Companies that use platforms like EvolutionX, combined with CRM systems, can keep track of customer purchases, send them personalized offers, and even predict future buying trends.
94% of B2B buyers (US) say that the new omnichannel model is as effective as (or more effective than) the previous sales model, per Harvard Business Review. Customers don't just shop in one place. Professionals switch between online catalogs, in-store visits, and phone orders. By offering a seamless experience across all channels, businesses can serve customers wherever they are.

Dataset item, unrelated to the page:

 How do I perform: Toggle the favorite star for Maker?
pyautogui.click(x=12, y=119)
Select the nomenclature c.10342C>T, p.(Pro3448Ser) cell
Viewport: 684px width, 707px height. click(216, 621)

When integrating online and offline sales channels for B2B customers, a B2B distributor should prioritize a seamless customer experience across all platforms, ensuring consistency in pricing and customer support. This involves integrating customer data from all channels for a comprehensive view of customer behavior, implementing real-time inventory management, and investing in robust technology like CRM systems and ecommerce platforms.
Training for the sales team to effectively use the online platform is crucial, as is maintaining open communication with customers about the benefits of this integration.
Businesses that have both online stores and physical locations can offer services like "buy online, pick up in-store", which customers love for its convenience.
B2B online shopping is becoming more like B2C. People want the good stuff they're used to, like saving favorites, getting nudges about stuff they left in the cart, snagging deals with promo codes, and easy reordering. And yep, they expect all this plus the serious business features like special pricing and workflows. To maintain competitiveness, it's important for your business to stay vigilant about the latest trends and determine which ones to give precedence.